Die Macht des Volkes
Dass die Opposition durch diesen Gerichtsentscheid ihre Zweidrittelmehrheit im Parlament - zumindest vorläufig - verliert, hält Stratfor-Analyst Thompson für zweitrangig: "Die wichtigsten Projekte der Opposition hängen von anderen Dingen ab."
Dazu gehört neben den Wirtschaftsreformen auch die Absetzung von Präsident Maduro, wie Parlamentspräsident Ramos in der konstituierenden Sitzung noch einmal betonte. Die wäre nach der Hälfte seiner Amtszeit im kommenden April möglich. Doch darüber entscheiden nicht die Parlamentarier allein, sondern alle venezolanischen Wähler. Für die Organisation eines solchen Referendums wäre wiederum die regierungsnah besetzte Wahlbehörde zuständig.

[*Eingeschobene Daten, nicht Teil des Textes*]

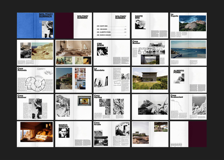
Task: Click Dante Bini portrait photo
Action: [x=140, y=24]
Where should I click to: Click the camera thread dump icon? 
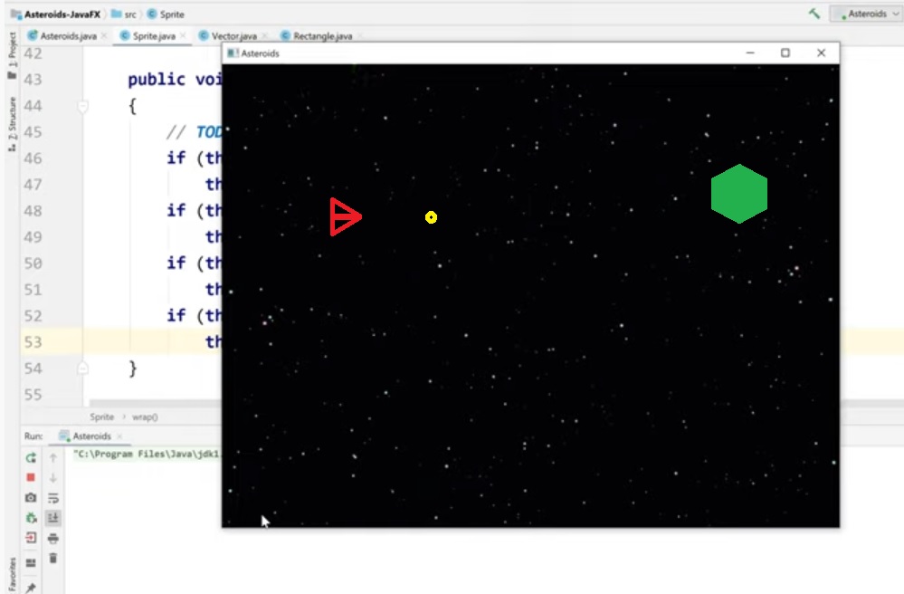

Die grundlegenden Reformen, die Venezuela braucht, um die anhaltende Wirtschafts- und Versorgungskrise zu überwinden, kann es angesichts der derzeitigen Konstellation nur geben, wenn Regierung und Opposition sich arrangieren. Die erste Parlamentssitzung stellt das nicht gerade in Aussicht. Gerade deshalb hält Thompson die Venezolaner selbst für deren größte Hoffnung: "Das venezolanische Volk ist der Joker: Wenn die Proteste gegen die Regierung wieder anschwellen, dann beginnen selbst Regierungspolitiker in Venezuela umzudenken."